Organisations must have one eye on the present and the other on new threats and opportunities, however Internal Audit can help get them on the front foot.
Organisations are continually facing new pressures, with sector disruption, cyber attacks, conduct risk and fraud among the most potentially damaging. The last decade is littered with examples of companies that failed to prepare for these and other emerging risks – such as photography giant Kodak which folded thanks to its inability to adapt to digitisation, and communications company WorldCom which disintegrated to bankruptcy due to fraud. Internal Audit can serve as a line of defence, helping companies to understand emerging risks and to ensure control mechanisms are in place to help mitigate them.
Emerging risks can arise from many sources – economic or demographic shifts, changes in the competitor landscape, technology advances or customer preferences, for example, internal audit can create a conversation around assuring the organisation is aware of, and responding to, those emerging risks.
It can be surprising how little time leadership have available to spend focusing on emerging risks and controls.
There is often an awareness of emerging issues – but simultaneously a tendency on the part of senior management to assume everything is OK, that risks such as fraud or cyber-attacks won’t happen to us, and that the controls are effective and will prevent these future risks from materialising.
Internal Audit is most beneficial if it broadly considers future risks from a macroeconomic viewpoint. Internal audit can consider where the organisation sits in its competitive environment, its markets, customers, or supplier alliances. It can delve into the organisation’s strategy in view of the macroeconomic changes and trends, and link these trends back to management frameworks. KPMG uses an approach called Dynamic Risk Assessment (DRA) for this purpose.
Traditional risk analysis is done on a two-dimensional basis – looking at likelihood and impact of each risk individually, but with DRA, we can recognise that when things go wrong it is not normally your top rated risks followed by the second and the third items sequentially – but something could happen to impact risk 14 that impacts risks 12, five and one all at the same time.
DRA aims to prove interconnectivity among risks. This visibility can help management put in place ways to mitigate the risks collectively, rather than just dealing with one risk on its own. Smout says the importance of this approach is evidenced by the shorter lifespan of companies today compared to previous eras, when corporates often operated for 50 to 70 years.
Now, a lot of the company’s lifecycles are less than 10 years. The average age of a US listed company is about 8 years. Look at Google and Amazon – they are now among the biggest businesses by market capitalisation and they didn’t exist 10 years ago.
In addition to risks from far and wide, it is vital to recognise that a lot of risk, particularly fraud or cybercrime, is often perpetrated by existing employees or other ‘insiders’. Therefore, when analysing risk, Internal audit must consider an organisation’s culture, its people and their potential for misconduct.
With rapidly developing technology, many forms of misconduct are easier and quicker to engage in.
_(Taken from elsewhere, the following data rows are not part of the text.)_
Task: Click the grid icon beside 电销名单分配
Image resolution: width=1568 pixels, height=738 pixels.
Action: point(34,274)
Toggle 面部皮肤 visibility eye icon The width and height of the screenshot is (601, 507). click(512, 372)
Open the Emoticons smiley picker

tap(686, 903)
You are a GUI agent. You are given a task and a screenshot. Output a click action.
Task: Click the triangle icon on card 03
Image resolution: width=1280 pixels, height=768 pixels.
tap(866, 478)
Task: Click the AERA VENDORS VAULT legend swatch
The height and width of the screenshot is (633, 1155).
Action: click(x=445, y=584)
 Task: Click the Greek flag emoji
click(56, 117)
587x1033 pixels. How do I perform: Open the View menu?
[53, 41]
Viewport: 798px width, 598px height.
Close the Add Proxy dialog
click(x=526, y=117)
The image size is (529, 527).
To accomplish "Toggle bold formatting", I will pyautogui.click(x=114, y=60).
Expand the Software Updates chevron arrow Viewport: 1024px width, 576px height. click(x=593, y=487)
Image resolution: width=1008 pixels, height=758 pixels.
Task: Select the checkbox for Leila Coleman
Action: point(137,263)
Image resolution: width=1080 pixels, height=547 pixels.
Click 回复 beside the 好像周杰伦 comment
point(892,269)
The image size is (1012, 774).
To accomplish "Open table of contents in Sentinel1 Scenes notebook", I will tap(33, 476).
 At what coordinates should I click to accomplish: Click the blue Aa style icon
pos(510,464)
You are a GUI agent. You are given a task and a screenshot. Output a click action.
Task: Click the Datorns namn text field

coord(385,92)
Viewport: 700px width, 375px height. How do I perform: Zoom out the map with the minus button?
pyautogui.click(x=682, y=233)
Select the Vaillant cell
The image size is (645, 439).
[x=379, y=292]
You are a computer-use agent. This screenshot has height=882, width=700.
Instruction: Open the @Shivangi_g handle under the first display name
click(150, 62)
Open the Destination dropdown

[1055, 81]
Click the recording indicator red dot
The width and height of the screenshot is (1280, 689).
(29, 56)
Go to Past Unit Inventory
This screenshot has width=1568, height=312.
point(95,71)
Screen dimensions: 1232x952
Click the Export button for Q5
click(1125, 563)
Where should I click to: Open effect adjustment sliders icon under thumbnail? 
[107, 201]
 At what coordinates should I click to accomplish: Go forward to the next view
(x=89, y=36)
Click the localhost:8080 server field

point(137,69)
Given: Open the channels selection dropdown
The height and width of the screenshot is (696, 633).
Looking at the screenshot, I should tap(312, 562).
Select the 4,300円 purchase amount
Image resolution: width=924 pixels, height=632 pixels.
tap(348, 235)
However, technology can and should play an increasing role in prevention and detection.
Internal fraud can often come from well-liked, long term and well-connected employees that are deeply ingrained in processes, and therefore can identify and seize opportunity.
They understand the unique controls and can therefore find ways to operate around them.
People often commit fraud when they become disgruntled, perhaps due to emerging changes that could impact their career progression, or a lack of financial reward. If they intend to commit fraud, they will find a loophole and will often self-justify their actions.
Areas more vulnerable to fraud, especially those where collusion can exist, such as contracting and procurement environments, need to be closely monitored.
In addition to helping organisations be alert to internal risk, a key part of the detection process is to ensure there are safe options for whistle-blowers who wish to report on issues that they witness. If they saw misconduct happening, would they recognise it and do they know what the reporting channels are?
Exploring aspects of psychology could also help internal audit to mitigate internal risk, Gill says. The KPMG Australia Forensic unit is engaging in research into the psychology of a fraudster to see what insights it can yield.
We can consider, why do certain people behave so badly in organisations and commit fraud or engage in other forms of misconduct? What makes them tick? Wouldn’t it be useful to know the propensity for someone to commit fraud before you employ them? It doesn’t mean you wouldn’t employ them, but if you were aware of the risk you could manage it better.
When it comes to preparing for emerging risk, financial services companies are generally in a good position, while less-regulated sectors are somewhat behind.
In some sectors, organisations are just starting to look at this. Some corporates aren’t looking at all.
If organisations aren’t considering emerging risks for at least 3 to 5 years ahead, their chances of long-term success are minimised. When you look up, it is too late, you have hit the wall.